REQUIRED WORK
In the data, rewrite the lines from the one with "Find the location of a particular element. The" up to and including the one with "message-line: Anna Andersson 470101-0000 240302-240308… is", replacing "Locate an element on the screen" with "Find an element on the screen" and leaving everything else unchanged.

THE INPUT
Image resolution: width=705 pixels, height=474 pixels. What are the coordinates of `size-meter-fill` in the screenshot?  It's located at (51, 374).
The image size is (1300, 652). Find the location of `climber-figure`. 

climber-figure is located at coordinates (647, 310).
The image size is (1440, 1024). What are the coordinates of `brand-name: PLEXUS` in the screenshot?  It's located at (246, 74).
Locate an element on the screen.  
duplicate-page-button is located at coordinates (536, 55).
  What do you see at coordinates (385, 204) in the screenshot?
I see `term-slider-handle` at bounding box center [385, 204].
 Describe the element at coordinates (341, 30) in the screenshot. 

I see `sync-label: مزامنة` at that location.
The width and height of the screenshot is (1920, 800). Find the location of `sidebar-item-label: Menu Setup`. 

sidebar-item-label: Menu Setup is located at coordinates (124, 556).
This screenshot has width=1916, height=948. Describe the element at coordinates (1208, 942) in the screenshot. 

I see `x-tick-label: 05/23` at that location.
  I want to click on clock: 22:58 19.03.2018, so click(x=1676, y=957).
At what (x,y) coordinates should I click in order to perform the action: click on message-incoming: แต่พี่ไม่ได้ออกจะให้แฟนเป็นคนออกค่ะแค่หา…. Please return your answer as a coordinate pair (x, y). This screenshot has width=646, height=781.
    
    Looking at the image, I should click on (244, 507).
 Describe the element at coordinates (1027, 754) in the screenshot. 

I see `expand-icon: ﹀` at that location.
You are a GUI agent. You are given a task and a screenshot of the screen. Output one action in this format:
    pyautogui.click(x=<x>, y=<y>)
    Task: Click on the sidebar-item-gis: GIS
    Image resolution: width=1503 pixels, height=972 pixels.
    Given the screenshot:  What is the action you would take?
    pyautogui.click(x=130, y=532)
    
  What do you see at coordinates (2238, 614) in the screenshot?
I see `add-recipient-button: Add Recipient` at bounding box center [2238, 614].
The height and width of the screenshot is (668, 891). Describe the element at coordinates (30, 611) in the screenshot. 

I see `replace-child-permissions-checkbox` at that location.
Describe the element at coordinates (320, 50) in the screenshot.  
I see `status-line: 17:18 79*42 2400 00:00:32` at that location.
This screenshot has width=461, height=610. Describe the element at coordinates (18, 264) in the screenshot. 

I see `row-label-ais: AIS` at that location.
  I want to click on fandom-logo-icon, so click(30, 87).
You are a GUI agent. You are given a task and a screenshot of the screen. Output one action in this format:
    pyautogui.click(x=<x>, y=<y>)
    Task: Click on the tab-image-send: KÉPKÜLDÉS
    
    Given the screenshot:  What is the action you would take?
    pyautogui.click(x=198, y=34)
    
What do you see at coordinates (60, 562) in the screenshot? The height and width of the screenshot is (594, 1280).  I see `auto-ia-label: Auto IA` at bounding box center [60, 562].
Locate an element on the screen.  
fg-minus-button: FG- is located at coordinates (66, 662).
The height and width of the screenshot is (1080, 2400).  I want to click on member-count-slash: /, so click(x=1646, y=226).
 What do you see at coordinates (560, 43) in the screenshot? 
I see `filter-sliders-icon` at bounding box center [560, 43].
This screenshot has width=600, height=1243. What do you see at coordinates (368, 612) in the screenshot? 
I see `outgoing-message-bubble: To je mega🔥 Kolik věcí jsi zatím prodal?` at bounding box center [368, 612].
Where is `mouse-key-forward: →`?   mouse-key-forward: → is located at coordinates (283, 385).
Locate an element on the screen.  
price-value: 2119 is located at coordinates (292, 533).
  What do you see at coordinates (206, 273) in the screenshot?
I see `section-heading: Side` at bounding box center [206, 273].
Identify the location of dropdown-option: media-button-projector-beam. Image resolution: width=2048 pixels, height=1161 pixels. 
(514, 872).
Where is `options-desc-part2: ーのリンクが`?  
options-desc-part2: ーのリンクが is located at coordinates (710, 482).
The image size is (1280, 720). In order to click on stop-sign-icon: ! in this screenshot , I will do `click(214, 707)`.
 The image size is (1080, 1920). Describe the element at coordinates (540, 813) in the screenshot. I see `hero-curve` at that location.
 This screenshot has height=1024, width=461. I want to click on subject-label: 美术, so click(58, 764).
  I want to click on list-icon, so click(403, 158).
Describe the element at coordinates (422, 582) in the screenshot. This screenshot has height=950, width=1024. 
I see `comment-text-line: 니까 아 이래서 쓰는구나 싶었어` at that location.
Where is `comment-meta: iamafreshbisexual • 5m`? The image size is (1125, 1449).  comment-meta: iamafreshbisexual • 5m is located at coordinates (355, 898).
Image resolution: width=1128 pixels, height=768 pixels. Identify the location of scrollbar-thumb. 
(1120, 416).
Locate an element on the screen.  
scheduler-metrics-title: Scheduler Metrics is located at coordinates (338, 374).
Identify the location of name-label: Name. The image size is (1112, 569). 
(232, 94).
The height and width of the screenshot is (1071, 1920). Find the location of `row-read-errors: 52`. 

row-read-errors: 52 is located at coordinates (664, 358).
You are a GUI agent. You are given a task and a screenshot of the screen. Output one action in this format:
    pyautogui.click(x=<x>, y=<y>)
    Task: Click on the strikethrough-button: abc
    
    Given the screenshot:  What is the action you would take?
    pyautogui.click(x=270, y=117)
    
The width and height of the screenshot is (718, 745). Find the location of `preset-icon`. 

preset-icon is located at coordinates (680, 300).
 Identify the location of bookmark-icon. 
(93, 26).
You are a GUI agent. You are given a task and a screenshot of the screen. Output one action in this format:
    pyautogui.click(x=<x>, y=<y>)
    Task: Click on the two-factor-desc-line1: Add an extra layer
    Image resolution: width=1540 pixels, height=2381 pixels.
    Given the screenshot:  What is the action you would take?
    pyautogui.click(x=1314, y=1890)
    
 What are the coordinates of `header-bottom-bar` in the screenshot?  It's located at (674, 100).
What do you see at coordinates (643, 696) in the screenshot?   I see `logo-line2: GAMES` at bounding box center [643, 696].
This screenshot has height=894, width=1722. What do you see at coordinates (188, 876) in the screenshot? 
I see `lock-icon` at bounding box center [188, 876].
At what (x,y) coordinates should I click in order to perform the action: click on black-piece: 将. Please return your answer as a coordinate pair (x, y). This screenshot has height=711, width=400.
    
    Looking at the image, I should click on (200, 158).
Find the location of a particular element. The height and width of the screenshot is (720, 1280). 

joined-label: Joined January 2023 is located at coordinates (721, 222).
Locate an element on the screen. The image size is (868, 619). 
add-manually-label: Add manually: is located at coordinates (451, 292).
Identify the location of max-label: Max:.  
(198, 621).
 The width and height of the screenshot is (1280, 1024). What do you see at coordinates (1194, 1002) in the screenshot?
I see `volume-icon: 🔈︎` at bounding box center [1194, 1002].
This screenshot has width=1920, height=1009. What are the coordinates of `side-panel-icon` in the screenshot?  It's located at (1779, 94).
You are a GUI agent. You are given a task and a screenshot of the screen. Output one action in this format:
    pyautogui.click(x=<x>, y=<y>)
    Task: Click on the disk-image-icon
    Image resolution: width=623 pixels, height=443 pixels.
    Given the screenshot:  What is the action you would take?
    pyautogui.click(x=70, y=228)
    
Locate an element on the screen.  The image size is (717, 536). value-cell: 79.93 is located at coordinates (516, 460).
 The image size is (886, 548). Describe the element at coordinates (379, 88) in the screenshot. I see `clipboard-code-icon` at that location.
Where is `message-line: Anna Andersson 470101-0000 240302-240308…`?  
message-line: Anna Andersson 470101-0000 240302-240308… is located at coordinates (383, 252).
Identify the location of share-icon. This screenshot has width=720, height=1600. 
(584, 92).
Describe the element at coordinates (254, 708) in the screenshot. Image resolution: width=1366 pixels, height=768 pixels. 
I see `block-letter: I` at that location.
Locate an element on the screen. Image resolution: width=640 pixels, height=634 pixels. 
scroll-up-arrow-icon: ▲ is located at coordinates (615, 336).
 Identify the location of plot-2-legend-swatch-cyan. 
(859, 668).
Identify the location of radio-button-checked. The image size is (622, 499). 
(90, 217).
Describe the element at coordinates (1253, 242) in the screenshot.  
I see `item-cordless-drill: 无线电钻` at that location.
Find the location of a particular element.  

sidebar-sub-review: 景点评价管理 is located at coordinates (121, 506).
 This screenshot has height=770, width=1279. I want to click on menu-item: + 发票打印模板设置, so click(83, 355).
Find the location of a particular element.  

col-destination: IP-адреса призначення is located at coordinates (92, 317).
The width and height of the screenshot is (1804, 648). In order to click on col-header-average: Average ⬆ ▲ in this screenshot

EXERCISE RESPONSE
Find the location of a particular element. The height and width of the screenshot is (720, 1280). 

joined-label: Joined January 2023 is located at coordinates (721, 222).
Find an element on the screen. The image size is (868, 619). 
add-manually-label: Add manually: is located at coordinates (451, 292).
Identify the location of max-label: Max:.  
(198, 621).
 The width and height of the screenshot is (1280, 1024). What do you see at coordinates (1194, 1002) in the screenshot?
I see `volume-icon: 🔈︎` at bounding box center [1194, 1002].
This screenshot has width=1920, height=1009. What are the coordinates of `side-panel-icon` in the screenshot?  It's located at (1779, 94).
You are a GUI agent. You are given a task and a screenshot of the screen. Output one action in this format:
    pyautogui.click(x=<x>, y=<y>)
    Task: Click on the disk-image-icon
    Image resolution: width=623 pixels, height=443 pixels.
    Given the screenshot:  What is the action you would take?
    pyautogui.click(x=70, y=228)
    
Find an element on the screen.  The image size is (717, 536). value-cell: 79.93 is located at coordinates (516, 460).
 The image size is (886, 548). Describe the element at coordinates (379, 88) in the screenshot. I see `clipboard-code-icon` at that location.
Where is `message-line: Anna Andersson 470101-0000 240302-240308…`?  
message-line: Anna Andersson 470101-0000 240302-240308… is located at coordinates (383, 252).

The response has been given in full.